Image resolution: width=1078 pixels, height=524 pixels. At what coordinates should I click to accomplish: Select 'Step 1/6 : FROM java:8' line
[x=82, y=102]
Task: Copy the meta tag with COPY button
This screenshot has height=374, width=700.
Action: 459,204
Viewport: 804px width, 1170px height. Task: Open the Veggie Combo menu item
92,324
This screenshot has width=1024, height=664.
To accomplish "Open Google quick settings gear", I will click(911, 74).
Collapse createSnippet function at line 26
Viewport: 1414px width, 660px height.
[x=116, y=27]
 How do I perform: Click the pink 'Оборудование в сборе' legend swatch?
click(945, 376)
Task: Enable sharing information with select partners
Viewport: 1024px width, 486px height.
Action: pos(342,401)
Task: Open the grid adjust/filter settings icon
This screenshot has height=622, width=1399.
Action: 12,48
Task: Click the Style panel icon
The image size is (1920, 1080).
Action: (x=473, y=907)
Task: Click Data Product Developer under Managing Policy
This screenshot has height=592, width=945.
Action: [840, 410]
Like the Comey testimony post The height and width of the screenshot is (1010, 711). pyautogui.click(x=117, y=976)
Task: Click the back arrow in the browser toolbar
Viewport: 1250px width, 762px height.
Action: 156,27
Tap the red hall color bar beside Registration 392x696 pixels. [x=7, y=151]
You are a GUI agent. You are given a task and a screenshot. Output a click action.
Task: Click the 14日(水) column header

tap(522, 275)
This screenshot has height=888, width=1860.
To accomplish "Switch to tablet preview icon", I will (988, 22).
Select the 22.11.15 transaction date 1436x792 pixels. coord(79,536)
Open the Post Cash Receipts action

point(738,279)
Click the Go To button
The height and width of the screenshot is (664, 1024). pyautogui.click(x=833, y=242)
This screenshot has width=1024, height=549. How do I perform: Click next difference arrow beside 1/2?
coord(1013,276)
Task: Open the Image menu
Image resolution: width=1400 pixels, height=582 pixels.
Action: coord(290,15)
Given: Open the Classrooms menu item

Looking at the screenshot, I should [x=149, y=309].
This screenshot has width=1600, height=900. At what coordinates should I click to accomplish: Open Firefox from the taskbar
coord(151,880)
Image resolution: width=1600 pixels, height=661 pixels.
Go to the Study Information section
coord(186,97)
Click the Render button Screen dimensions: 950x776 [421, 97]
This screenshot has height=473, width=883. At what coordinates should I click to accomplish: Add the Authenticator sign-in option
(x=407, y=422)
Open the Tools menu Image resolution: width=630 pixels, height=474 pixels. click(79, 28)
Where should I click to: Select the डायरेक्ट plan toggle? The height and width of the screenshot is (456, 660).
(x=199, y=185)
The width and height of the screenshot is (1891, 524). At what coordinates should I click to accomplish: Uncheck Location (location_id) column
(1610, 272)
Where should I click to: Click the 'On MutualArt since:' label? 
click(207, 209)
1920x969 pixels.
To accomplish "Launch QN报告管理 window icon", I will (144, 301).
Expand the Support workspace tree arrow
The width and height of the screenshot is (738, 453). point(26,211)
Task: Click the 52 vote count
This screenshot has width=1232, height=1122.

★ ★ ★ ★ ★

= TO DO =
Please give only the number of lines above that contain "with".

= ANSWER SPACE =
2